Dinamika sejarah dan peradaban baru pada era globalisasi dewasa ini membawa beberapa tantangan bagi Muhammadiyah dan gerakan sosial-keagamaan lain di Indonesia. Pertama, proses sekulerisasi yang masih berlangsung dan menjadi salah satu arus utama peradaban manusia. Proses ini membawa tantangan terhadap kehidupan keagamaan melalui penetrasi nilai-nilai sekuler. Sebagai akibatnya, terjadi pendangkalan spiritualitas dan sebaliknya menyuburkan benih materialisme, individualisme dan hedonisme. Dalam hal ini dakwah keagamaan akan terlibat dalam pertarungan sengit dengan propaganda sekulerisme. Kedua, proses modernisasi yang juga masih terus berlangsung dalam bentuk-bentuk yang semakin canggih dengan penerapan manajemen modern dan bahkan ultramodern dalam pengorganisasian kegiatan.

- [POTONGAN DATA]
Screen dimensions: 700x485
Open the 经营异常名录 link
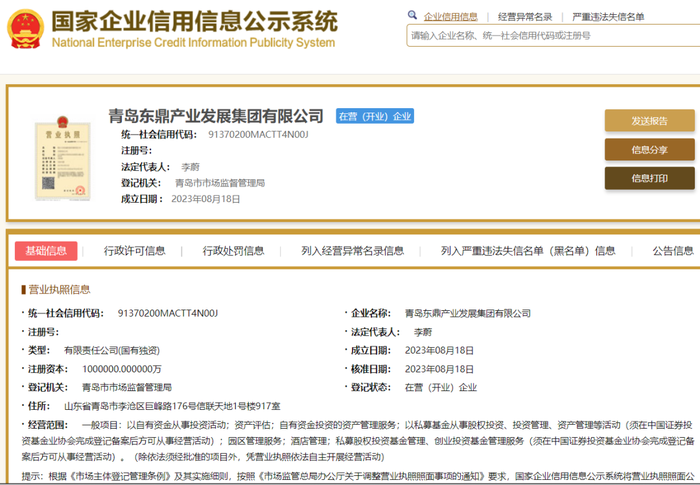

- [RINCIAN TUGAS] Apa tantangan pertama bagi Muhammadiyah menurut teks halaman tentang era globalisasi?

- [JAWABAN LATIHAN] Proses sekulerisasi yang masih berlangsung dan menjadi salah satu arus utama peradaban manusia.